8. Start trading and collect data
Once you’ve completed the first 7 steps then it’s time to start risking capital and step into the ring.
Start small, trade your plan, and collect data.
Data collection is necessary because if you don’t know where you’re going wrong then how can you expect to fix it?
I have had people email me that they haven’t made money in years, and when I ask them to send a list of their last 50 trades I never hear back.
This is because they’re either embarrassed to do so or because they don’t have a list. Very often it’s easy to see why traders don’t make money just by looking at their recent P&L.
I once heard a story from Rolf Schlottman that one trader had emailed him and hadn’t been profitable in five years. Rolf asked the trader if he realised that if he stopped taking one specific trade then he’d be nicely profitable.
This is why data collection is so important for traders.
9. Build your trading journal
Building a trading journal will document your journey as a trader. With the data collected you’ll be able to see what you’re doing well and what you’re doing badly.
Here are some things to look out for:
- What are your best types of trade?
- What are the commonalities between your biggest winners?
- What are your worst types of trade?
- What are the commonalities between your biggest losers?
- Are you entering properly and not chasing entries?
- Are you exiting positions when you’re supposed to as defined in your plan?
- Are you getting slippage on positions?
- If so, can you do anything about it or do you need to change broker?
Trading journals should be kept by every trader. For more information on creating and using a journal, read my full guide on recording trades with a simple trading journal.
10. Trade and never stop learning
Trading is a continuous process in learning.
What works today might not work tomorrow. For long periods, one strategy may not work before it suddenly comes into fashion again. You need to have good psychology in order to see these periods through.

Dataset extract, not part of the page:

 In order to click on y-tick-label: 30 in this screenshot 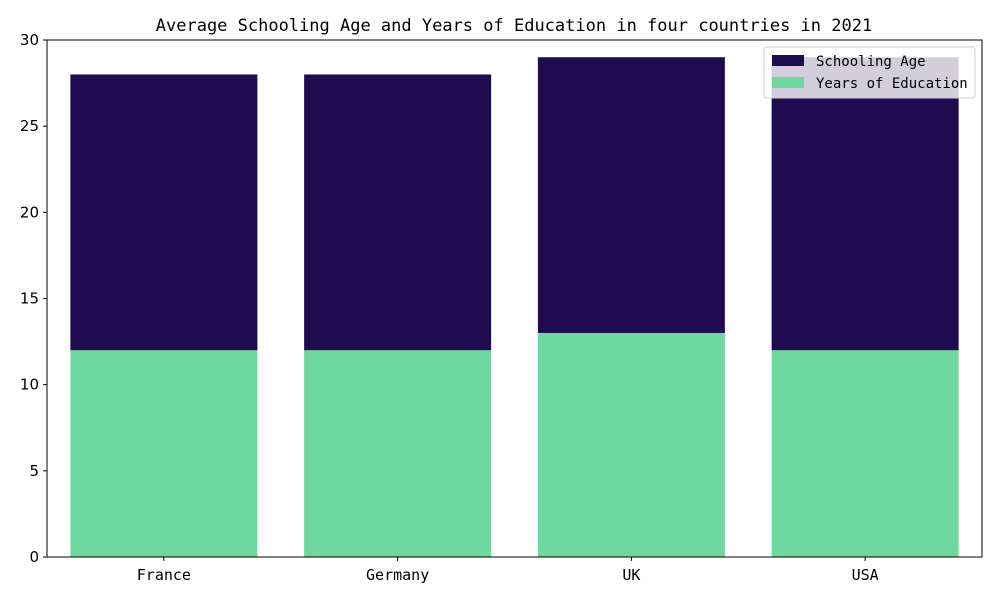, I will do `click(30, 40)`.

You should constantly be trying to improve your trading. In forex trading, it is a zero-sum game. This is because the forex market uses currency pairs, and so forex traders who win must see an equal amount of losses for other traders. Hedge funds will relentlessly focus on making money.
If you’re not working on your edge, you risk being outcompeted by the market.
Kodak didn’t adapt to digital cameras.
Nokia didn’t adapt to the iPhone.
If you don’t adapt, you will not survive.
Get started in becoming a trader
If you want to trade UK stocks and become a serious trader, then my UK Stock Trading Handbook will help you get started. It covers various concepts such as risk management, position sizing, advanced stop placement, and more.
However, you need the motivation in order to continue when you have setbacks. Trading is not easy, but if you are determined to keep learning and improve your processes then you can become a successful and money-making stock trader.